What you need to do
All lines from the one including "Screen dimensions: 2479x1484" to the bottom of the entries below should be repeated exactly, both ends kept.

Collected data entries:
────────────────────
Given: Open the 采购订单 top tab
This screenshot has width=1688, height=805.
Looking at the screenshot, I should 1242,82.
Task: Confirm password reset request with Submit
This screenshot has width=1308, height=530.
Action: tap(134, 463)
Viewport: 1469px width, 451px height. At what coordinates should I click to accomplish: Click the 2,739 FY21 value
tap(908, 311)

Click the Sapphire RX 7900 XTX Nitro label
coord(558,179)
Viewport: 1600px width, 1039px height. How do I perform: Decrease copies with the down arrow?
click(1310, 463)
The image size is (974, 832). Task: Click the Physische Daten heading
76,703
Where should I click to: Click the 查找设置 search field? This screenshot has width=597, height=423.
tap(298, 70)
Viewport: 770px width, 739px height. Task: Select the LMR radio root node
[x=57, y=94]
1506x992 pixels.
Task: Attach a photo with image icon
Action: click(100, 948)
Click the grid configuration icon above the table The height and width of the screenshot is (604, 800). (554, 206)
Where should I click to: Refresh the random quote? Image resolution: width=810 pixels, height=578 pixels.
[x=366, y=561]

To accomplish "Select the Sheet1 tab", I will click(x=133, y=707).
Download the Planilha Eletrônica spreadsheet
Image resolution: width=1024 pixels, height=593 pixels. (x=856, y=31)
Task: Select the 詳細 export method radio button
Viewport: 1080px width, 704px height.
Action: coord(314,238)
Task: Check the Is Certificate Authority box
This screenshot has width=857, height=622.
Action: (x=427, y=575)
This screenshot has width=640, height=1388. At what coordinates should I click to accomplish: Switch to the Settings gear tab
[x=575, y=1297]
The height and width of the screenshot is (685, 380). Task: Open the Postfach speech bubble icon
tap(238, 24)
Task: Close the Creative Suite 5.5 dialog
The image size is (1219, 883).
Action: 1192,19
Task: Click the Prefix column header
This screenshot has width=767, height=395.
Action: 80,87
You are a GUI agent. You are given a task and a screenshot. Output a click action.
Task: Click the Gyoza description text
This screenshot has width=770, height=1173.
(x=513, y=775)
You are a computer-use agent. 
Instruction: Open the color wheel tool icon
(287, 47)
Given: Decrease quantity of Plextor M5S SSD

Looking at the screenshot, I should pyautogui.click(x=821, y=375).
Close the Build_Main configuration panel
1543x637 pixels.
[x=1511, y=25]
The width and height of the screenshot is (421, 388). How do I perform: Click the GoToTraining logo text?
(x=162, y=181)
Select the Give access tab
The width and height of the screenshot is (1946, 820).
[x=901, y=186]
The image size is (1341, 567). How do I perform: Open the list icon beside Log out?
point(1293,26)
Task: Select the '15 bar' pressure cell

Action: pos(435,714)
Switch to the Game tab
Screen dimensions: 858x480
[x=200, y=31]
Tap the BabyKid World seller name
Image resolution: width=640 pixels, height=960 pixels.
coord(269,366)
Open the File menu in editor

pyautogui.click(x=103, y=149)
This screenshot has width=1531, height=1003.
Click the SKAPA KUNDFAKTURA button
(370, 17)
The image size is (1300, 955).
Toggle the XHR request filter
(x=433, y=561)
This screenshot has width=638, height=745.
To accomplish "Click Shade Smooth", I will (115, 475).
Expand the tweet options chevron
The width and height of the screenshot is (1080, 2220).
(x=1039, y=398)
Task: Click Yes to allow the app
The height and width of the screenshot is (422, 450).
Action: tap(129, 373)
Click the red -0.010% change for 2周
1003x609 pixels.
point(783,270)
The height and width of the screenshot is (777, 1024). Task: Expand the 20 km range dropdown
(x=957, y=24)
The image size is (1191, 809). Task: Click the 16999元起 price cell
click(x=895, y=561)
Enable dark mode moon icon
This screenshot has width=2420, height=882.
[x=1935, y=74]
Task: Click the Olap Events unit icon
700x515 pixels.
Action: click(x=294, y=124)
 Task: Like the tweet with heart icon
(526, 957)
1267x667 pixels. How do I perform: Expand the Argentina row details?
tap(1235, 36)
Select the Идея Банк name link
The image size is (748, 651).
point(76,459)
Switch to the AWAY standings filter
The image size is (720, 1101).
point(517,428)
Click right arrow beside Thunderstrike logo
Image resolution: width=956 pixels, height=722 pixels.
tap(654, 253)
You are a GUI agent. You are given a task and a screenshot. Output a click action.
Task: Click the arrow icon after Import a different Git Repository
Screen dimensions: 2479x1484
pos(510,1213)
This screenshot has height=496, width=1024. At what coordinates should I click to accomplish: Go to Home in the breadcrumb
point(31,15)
────────────────────
Output of the exercise
Screen dimensions: 2479x1484
pos(510,1213)
This screenshot has height=496, width=1024. At what coordinates should I click to accomplish: Go to Home in the breadcrumb
point(31,15)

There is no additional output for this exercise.